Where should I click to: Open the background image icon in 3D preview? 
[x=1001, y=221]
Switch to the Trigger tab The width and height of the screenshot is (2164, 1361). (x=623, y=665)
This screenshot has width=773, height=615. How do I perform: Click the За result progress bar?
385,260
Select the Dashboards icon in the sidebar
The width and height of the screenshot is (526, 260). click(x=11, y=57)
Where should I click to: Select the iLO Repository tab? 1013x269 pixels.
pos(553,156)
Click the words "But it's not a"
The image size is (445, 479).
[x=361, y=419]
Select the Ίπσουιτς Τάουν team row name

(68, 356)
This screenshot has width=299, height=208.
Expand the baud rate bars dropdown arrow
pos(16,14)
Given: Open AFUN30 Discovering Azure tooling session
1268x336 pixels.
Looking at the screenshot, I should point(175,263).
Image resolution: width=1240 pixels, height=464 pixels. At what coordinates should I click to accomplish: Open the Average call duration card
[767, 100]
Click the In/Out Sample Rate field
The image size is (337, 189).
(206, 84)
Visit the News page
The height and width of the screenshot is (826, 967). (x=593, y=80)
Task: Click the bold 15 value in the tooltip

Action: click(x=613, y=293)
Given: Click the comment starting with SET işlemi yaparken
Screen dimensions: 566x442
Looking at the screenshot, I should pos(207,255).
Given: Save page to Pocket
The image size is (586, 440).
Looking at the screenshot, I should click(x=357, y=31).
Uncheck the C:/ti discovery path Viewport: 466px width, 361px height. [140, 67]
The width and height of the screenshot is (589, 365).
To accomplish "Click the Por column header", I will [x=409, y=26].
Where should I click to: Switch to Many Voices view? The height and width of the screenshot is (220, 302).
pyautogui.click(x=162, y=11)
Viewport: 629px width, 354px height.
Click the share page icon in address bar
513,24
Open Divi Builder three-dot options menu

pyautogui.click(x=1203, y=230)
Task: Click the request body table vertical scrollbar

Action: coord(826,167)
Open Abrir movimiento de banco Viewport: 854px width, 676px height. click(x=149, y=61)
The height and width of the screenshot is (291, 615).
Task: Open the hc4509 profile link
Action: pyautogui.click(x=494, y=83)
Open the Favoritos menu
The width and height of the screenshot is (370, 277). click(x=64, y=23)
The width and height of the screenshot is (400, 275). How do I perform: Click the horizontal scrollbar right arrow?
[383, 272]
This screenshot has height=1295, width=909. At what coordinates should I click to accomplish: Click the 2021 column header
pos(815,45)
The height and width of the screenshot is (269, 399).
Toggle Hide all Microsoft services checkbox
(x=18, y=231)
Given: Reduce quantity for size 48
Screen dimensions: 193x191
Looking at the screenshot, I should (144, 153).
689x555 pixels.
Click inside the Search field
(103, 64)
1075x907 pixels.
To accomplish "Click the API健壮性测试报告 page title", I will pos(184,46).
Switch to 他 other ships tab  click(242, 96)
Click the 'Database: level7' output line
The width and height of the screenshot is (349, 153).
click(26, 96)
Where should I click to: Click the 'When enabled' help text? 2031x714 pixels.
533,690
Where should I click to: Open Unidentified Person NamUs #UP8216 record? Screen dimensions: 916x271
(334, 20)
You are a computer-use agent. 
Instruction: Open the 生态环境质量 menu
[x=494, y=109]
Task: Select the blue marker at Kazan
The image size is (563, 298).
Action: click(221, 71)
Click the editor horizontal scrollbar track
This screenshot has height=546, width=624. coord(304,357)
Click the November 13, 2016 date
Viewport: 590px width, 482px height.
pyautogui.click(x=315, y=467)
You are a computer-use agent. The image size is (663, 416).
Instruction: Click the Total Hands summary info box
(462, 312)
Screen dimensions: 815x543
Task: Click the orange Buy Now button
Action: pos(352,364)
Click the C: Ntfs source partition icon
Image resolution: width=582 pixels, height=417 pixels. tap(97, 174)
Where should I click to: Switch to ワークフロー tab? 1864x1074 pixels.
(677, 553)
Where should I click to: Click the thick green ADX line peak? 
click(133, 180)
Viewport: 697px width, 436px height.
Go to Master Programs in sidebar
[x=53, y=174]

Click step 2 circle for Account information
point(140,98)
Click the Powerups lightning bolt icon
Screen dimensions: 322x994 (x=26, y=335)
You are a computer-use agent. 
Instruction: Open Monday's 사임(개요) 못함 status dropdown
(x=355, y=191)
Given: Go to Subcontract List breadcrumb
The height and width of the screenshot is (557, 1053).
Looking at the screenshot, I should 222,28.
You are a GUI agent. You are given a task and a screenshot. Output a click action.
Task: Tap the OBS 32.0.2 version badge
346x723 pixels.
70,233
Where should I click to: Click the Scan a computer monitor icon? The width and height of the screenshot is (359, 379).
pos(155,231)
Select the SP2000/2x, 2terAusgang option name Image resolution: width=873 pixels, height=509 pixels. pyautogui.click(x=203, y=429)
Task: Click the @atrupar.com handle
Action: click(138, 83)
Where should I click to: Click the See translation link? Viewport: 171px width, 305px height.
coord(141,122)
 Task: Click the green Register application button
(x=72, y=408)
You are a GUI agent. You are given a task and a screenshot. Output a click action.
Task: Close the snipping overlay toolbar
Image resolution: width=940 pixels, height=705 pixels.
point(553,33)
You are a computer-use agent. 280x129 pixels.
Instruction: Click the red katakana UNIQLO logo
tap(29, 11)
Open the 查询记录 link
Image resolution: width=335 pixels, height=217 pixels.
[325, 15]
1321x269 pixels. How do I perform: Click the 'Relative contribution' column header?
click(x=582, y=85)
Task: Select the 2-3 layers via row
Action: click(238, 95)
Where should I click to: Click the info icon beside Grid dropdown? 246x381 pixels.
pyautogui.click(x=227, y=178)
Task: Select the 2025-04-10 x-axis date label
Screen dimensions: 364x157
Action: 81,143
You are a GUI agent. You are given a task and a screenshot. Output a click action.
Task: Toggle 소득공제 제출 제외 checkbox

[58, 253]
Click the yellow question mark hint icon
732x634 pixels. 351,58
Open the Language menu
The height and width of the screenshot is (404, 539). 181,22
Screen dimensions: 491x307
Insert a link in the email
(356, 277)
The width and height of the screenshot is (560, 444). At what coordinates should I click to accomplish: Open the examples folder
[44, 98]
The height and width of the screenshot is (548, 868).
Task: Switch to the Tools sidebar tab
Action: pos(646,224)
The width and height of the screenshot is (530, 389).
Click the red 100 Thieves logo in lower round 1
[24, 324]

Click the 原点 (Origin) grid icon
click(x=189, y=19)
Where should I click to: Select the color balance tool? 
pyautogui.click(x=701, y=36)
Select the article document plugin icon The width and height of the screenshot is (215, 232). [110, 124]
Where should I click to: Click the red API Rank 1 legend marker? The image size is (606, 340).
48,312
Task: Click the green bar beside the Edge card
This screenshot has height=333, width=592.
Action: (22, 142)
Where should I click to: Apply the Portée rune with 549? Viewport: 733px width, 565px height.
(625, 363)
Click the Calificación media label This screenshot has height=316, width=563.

- - -

#### REQUIREMENT
Identify all lines in the records above with the word "date".

#### EXERCISE SOLUTION
Click the November 13, 2016 date
Task: Select the 2025-04-10 x-axis date label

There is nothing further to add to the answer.